Je respecte toutes les lois raisonnables, mais je combats les lois
dépassées ou déraisonnables (ne te précipite pas chez le
procureur général, petit homme ; car il fait la même chose s'il
est honnête).
Je
voudrais que les enfants et les adolescents puissent connaître le
bonheur et l'amour physique et en jouir sans le moindre danger.
Je
ne pense pas qu'être religieux au sens fort et authentique du terme
implique la destruction de la vie sexuelle et le rétrécissement et
la paralysie du corps et de l'âme.
Je
sais que ce que tu appelles "Dieu" existe réellement, mais
sous une forme ne correspondant pas exactement à tes conceptions :
comme énergie cosmique primaire dans l'univers, comme amour dans ton
corps, comme honnêteté et sens de la nature en toi et autour de
toi.
Je
mettrais à la porte qui que ce soit qui, sous un prétexte
fallacieux, s'introduirait chez moi en vue d'entraver mes recherches
médicales ou pédagogiques sur les adultes et les enfants. Je lui
poserais, devant n'importe quel tribunal, quelques questions très
claires et très simples auxquelles il ne pourrait répondre sans
perdre la face pour toujours. Car je suis un travailleur qui connaît
les rouages internes de l'homme, qui sait ce qu'il vaut vraiment et
qui désire que le travail gouverne le monde et non l'opinion
que quelqu'un puisse avoir à propos du travail. J'ai une opinion
personnelle, je sais distinguer entre le mensonge et la vérité dont
je me sers tous les jours en guise d'arme, et que je nettoie après
chaque usage.
J'ai
très peur de toi, petit homme. Il n'en a pas toujours été ainsi.

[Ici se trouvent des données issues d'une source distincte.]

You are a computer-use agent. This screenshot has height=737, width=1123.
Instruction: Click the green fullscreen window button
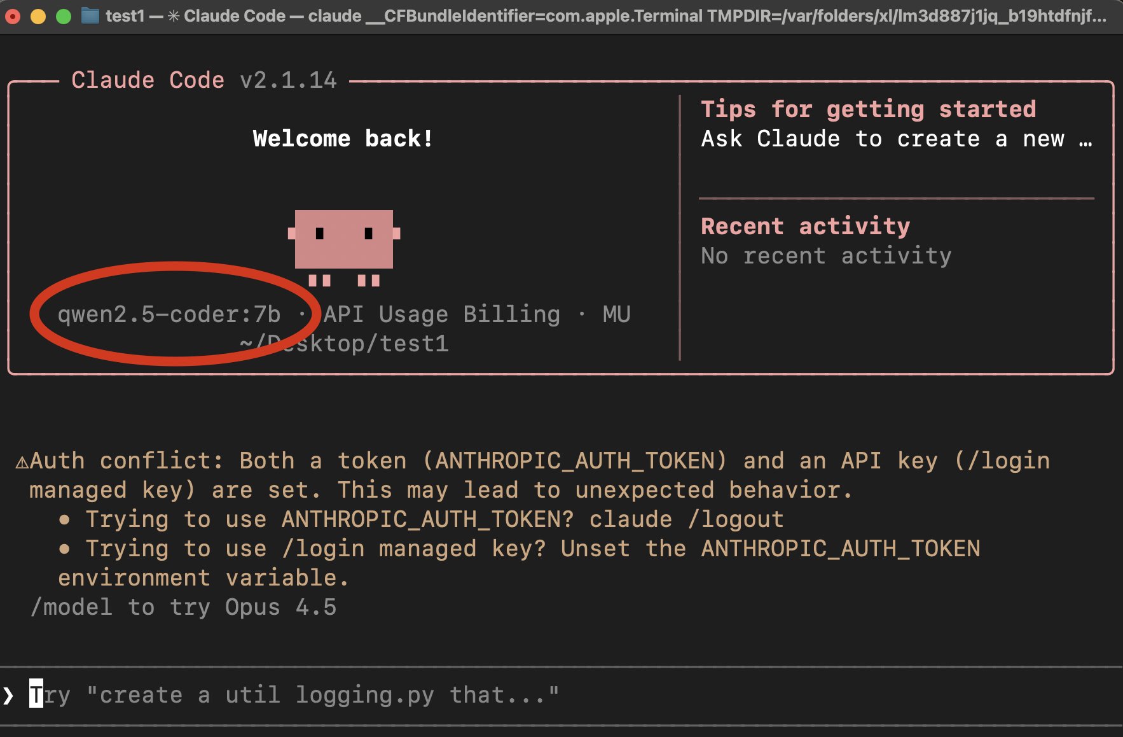coord(64,17)
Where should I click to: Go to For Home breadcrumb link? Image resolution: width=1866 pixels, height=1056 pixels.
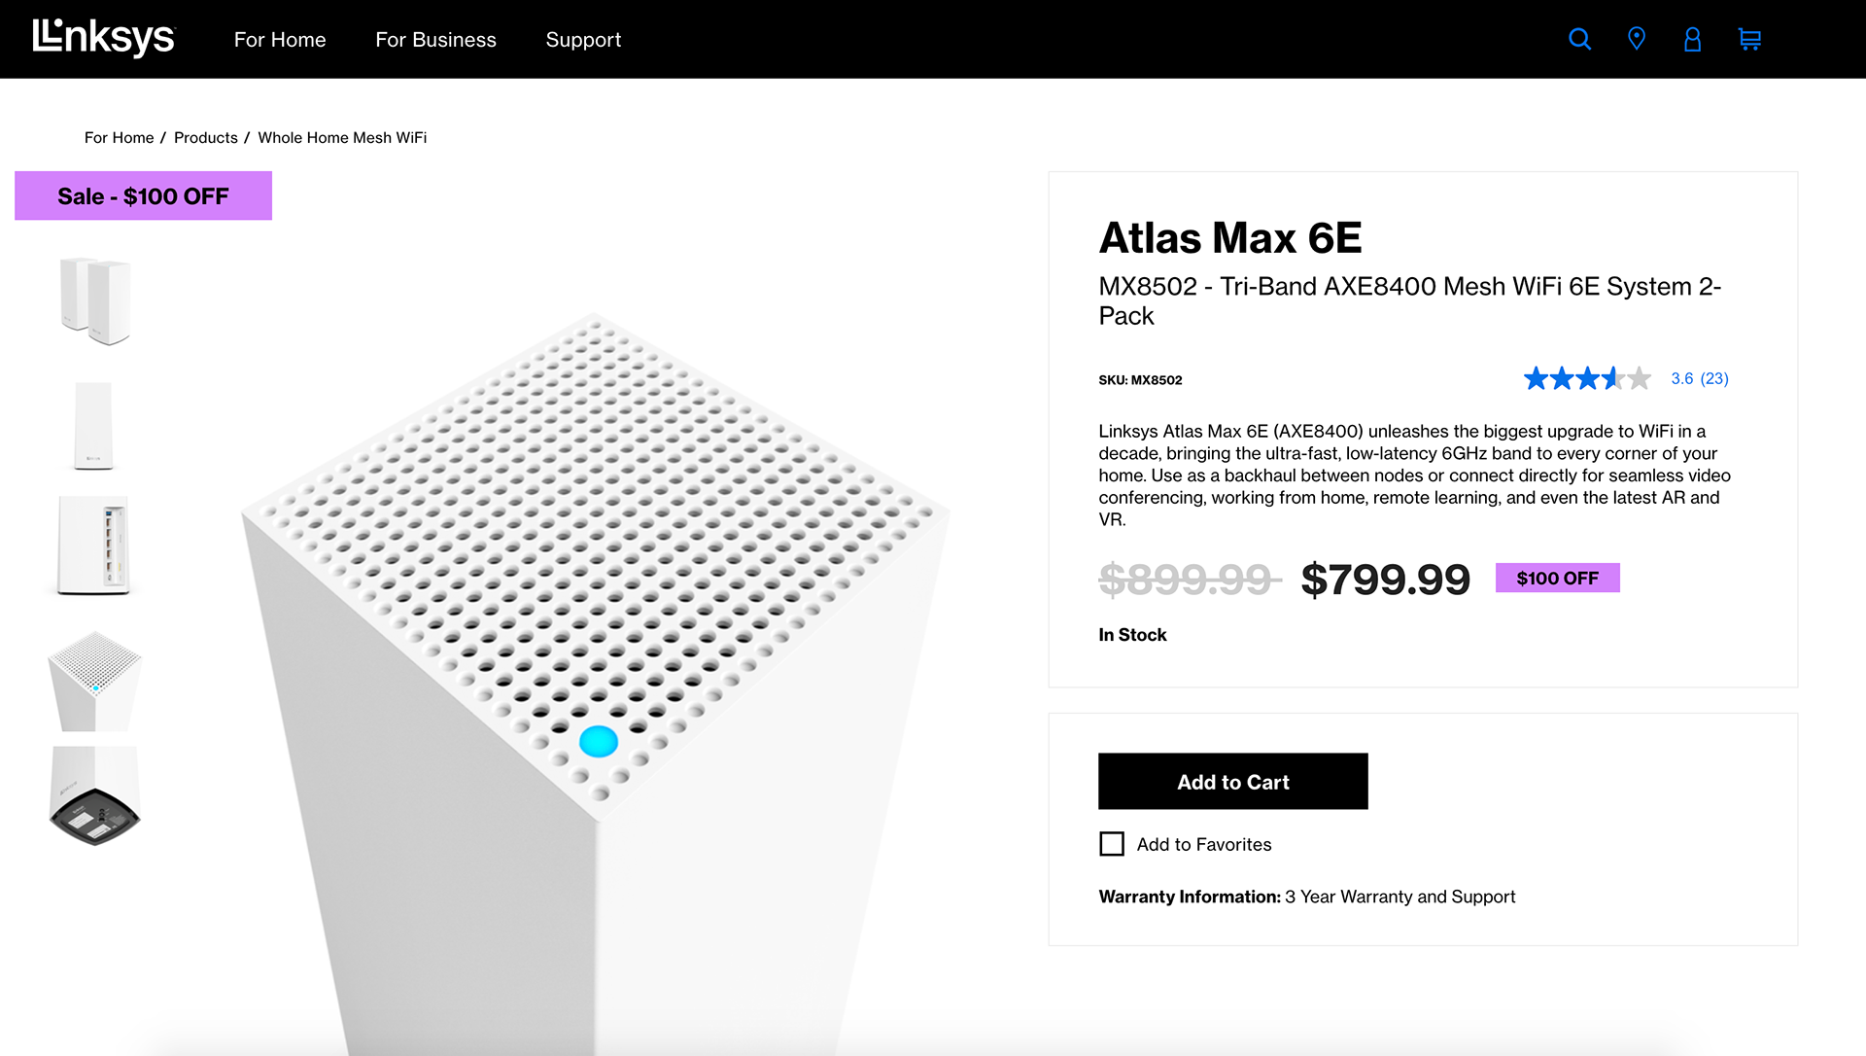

Car j'ai été moi-même un petit homme, parmi des millions d'autres
petits hommes. Puis je suis devenu un savant et un psychiatre, et je
me suis rendu compte combien tu es malade et combien ta maladie te
rend dangereux. J'ai appris que c'est ta maladie émotionnelle et non
une puissance externe qui t'opprime à toute heure de la journée,
même si aucune pression extérieure ne s'exerce contre toi. Tu te
serais depuis longtemps débarrassé des tyrans si tu étais toi-même
animé d'une vie interne en bonne santé. Tes oppresseurs se
recrutent dans tes propres rangs, alors qu'ils provenaient
naguère des couches supérieures de la société. Ils sont même
plus petits que toi, petit homme. Car il faut une bonne dose de
bassesse pour connaître d'expérience ta misère et pour s'en servir
ensuite pour mieux t'exploiter et mieux t'opprimer.